D’autres travaux (Côté & Proulx, 2002) ont mis en évidence que l’innovation pouvait germer dans les territoires de ressources, même à l’initiative de petits joueurs, et qu’elle avait un rôle non négligeable dans la mise en valeur et la transformation des ressources.

Malgré toute la passivité que l’on prête volontiers aux habitants des régions ressources, les initiatives, mobilisations, démarches et projets de ces derniers sont des atouts pour le développement de ces territoires et contribuent à leur vitalité. La conduite de telles initiatives ouvre un ancrage possible pour asseoir la gouvernance des territoires de ressources.

La thématique de la gouvernance a été traitée par une pléthore d’auteurs. Hugues Dextra (2010) consacre dans sa thèse la moitié d’un long chapitre à la notion de gouvernance et convoque pas moins de 65 auteurs pour en expliciter la signification.

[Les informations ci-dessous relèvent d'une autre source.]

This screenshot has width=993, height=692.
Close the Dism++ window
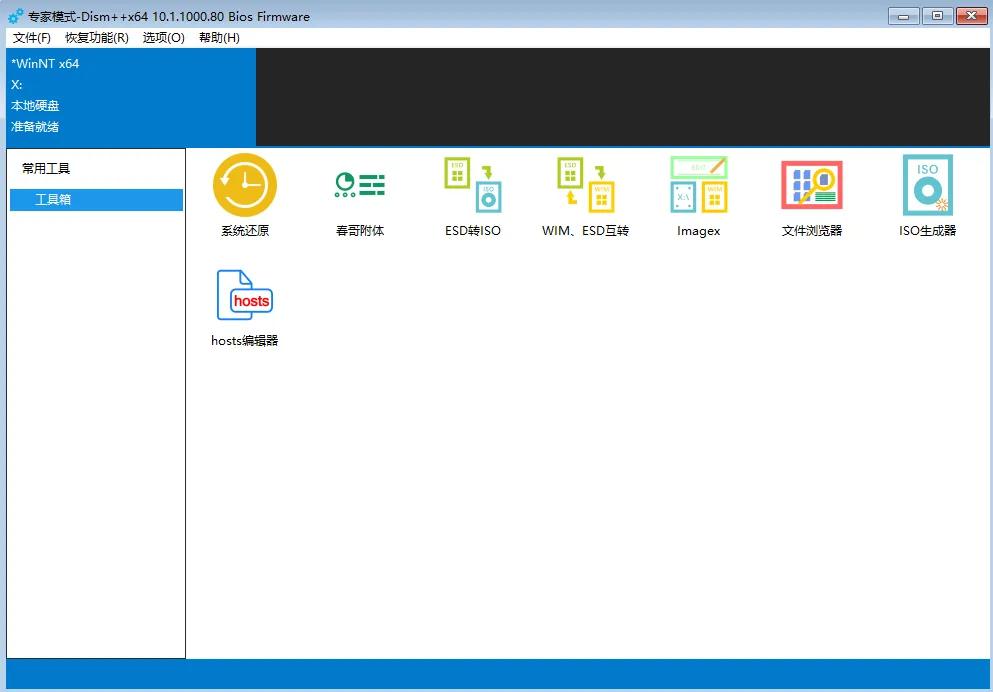[971, 15]
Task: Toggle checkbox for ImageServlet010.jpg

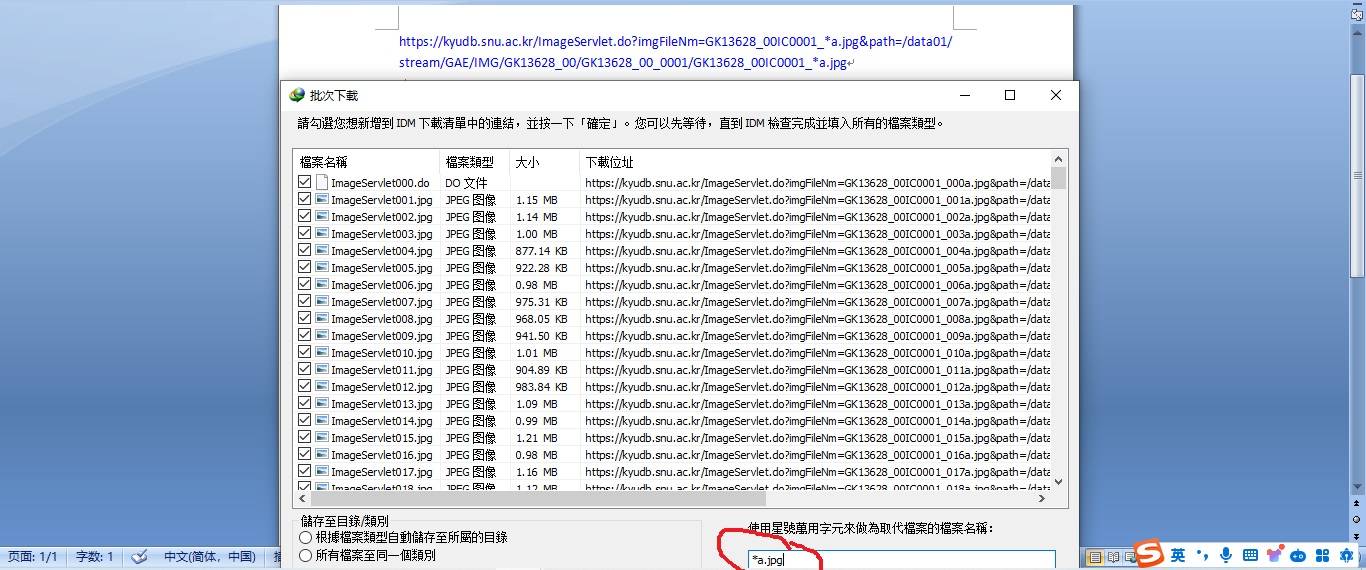Action: tap(304, 353)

Le terme éclate en une multitude d’acceptions qui ne sont pas toutes compatibles entre elles. Pour les fins de la présente discussion, il est utile de poser d’abord ce que la gouvernance n’est pas. Il ne faut pas comprendre la gouvernance comme la gestion des organisations, ni comme l’ensemble des politiques et orientations gouvernementales qui s’appliquent à un champ particulier (les ressources, par exemple), ni comme le système des lois et règlements qui régissent un secteur d’activités, ni comme l’administration des corps publics qui exercent des responsabilités relatives à un domaine donné.

La machine étatique, les lois et règlements qui en émanent, les politiques qui l’animent et les organes administratifs qui y sont rattachés - le gouvernement, en d’autres termes -, tout cela constitue une sorte de matrice institutionnelle. Cette matrice conditionne fortement l’exploitation et la mise en valeur des ressources, il va sans dire. Toutefois, s’en tenir à cette matrice institutionnelle n’est pas suffisant pour que l’on puisse parler de gouvernance (Stoker, 1998). La notion de gouvernance telle qu’entendue ici suppose que soient associés à la conduite des affaires publiques de multiples acteurs non gouvernementaux (comités de résidants et d’usagers, associations de producteurs ou de travailleurs, regroupements de citoyens, organismes locaux et régionaux, services municipaux, éducatifs et sanitaires, entreprises, etc.). Il y a donc une distinction essentielle à faire entre gouvernement et gouvernance (Le Galès, 1995 ; Carrier & Jean, 2000). Le terme gouvernement recouvre l’action de l’appareil étatique tandis que la gouvernance, elle, se situe à l’interface des agents de cet appareil et des acteurs non gouvernementaux. La gouvernance s’appuie donc sur la participation des acteurs non étatiques et sur la coordination de leurs initiatives avec les actions de l’État. Elle suppose l’existence de points de contact, de lieux de discussion et de délibération ainsi que la mise au point de mécanismes de négociation entre l’appareil et les acteurs du milieu. Si ces interactions sont inexistantes, on ne peut tout simplement pas parler de gouvernance. La gouvernance n’est donc possible que si l’appareil accepte de partager minimalement une partie, si petite soit- elle, de ses prérogatives et de son pouvoir.

Dans cette perspective, la gouvernance des territoires de ressources s’appuie essentiellement sur les initiatives des acteurs territoriaux qui, par leurs projets et leurs mobilisations, trouvent le moyen d’infléchir l’action de l’appareil étatique en empruntant autant les chemins de la collaboration que ceux de l’affrontement. La gouvernance ainsi conçue peut contribuer au développement des territoires de ressources. Les résultats, cependant, ne sont pas garantis et il faut bien se rendre compte que la gouvernance ne protège pas contre les régressions et les échecs. Dans la mesure toutefois où la gouvernance mise sur le potentiel des acteurs territoriaux, elle permet l’apparition d’un terrain favorable à l’amélioration des conditions d’existence des collectivités territoriales. Il est donc important de prendre en considération les stratégies des divers acteurs présents dans un milieu. Leurs démarches, leurs actions, leurs projets comptent pour beaucoup dans le développement des territoires de ressources. Les initiatives locales et les stratégies d’acteurs sont d’indispensables éléments de compréhension de ce qui stimule le développement des territoires de ressources comme de ce qui le contrarie ou le bloque.